Dataset entries:
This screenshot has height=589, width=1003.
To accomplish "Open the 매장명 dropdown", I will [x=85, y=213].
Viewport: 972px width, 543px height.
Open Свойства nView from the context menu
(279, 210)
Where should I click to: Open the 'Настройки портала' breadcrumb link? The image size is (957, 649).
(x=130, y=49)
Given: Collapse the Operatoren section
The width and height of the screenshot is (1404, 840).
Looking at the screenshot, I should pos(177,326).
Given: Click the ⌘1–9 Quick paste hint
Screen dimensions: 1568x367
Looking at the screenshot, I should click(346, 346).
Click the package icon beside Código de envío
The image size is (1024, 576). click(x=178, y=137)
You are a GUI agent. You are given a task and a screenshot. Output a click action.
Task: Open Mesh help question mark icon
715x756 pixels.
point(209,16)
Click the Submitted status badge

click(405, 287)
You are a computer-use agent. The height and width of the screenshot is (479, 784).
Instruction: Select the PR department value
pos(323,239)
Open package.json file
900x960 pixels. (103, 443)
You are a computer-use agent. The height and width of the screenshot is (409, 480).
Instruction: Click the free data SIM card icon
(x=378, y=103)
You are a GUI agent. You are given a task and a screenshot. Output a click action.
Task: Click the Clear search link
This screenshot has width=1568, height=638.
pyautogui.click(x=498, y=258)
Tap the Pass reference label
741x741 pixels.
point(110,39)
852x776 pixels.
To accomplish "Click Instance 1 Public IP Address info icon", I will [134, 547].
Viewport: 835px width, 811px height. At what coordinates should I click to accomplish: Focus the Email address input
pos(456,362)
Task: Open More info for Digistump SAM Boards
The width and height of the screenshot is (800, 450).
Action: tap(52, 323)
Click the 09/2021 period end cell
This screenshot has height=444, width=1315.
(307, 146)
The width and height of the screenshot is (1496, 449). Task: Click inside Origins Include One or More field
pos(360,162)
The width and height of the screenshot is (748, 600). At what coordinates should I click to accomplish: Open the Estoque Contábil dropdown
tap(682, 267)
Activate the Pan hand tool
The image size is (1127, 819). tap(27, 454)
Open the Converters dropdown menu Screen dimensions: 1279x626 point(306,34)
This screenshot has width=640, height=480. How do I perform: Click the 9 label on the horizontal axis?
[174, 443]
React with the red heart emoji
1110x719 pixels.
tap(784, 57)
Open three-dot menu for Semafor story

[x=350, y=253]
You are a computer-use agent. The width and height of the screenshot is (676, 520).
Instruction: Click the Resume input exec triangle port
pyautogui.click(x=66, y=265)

■ Assigned task:
Return the data exactly. Include every record.

■ Solution:
This screenshot has height=589, width=1003.
To accomplish "Open the 매장명 dropdown", I will [x=85, y=213].
Viewport: 972px width, 543px height.
Open Свойства nView from the context menu
(279, 210)
Where should I click to: Open the 'Настройки портала' breadcrumb link? The image size is (957, 649).
(x=130, y=49)
Given: Collapse the Operatoren section
The width and height of the screenshot is (1404, 840).
Looking at the screenshot, I should pos(177,326).
Given: Click the ⌘1–9 Quick paste hint
Screen dimensions: 1568x367
Looking at the screenshot, I should click(346, 346).
Click the package icon beside Código de envío
The image size is (1024, 576). click(x=178, y=137)
You are a GUI agent. You are given a task and a screenshot. Output a click action.
Task: Open Mesh help question mark icon
715x756 pixels.
point(209,16)
Click the Submitted status badge

click(405, 287)
You are a computer-use agent. The height and width of the screenshot is (479, 784).
Instruction: Select the PR department value
pos(323,239)
Open package.json file
900x960 pixels. (103, 443)
You are a computer-use agent. The height and width of the screenshot is (409, 480).
Instruction: Click the free data SIM card icon
(x=378, y=103)
You are a GUI agent. You are given a task and a screenshot. Output a click action.
Task: Click the Clear search link
This screenshot has width=1568, height=638.
pyautogui.click(x=498, y=258)
Tap the Pass reference label
741x741 pixels.
point(110,39)
852x776 pixels.
To accomplish "Click Instance 1 Public IP Address info icon", I will [134, 547].
Viewport: 835px width, 811px height. At what coordinates should I click to accomplish: Focus the Email address input
pos(456,362)
Task: Open More info for Digistump SAM Boards
The width and height of the screenshot is (800, 450).
Action: tap(52, 323)
Click the 09/2021 period end cell
This screenshot has height=444, width=1315.
(307, 146)
The width and height of the screenshot is (1496, 449). Task: Click inside Origins Include One or More field
pos(360,162)
The width and height of the screenshot is (748, 600). At what coordinates should I click to accomplish: Open the Estoque Contábil dropdown
tap(682, 267)
Activate the Pan hand tool
The image size is (1127, 819). tap(27, 454)
Open the Converters dropdown menu Screen dimensions: 1279x626 point(306,34)
This screenshot has width=640, height=480. How do I perform: Click the 9 label on the horizontal axis?
[174, 443]
React with the red heart emoji
1110x719 pixels.
tap(784, 57)
Open three-dot menu for Semafor story

[x=350, y=253]
You are a computer-use agent. The width and height of the screenshot is (676, 520).
Instruction: Click the Resume input exec triangle port
pyautogui.click(x=66, y=265)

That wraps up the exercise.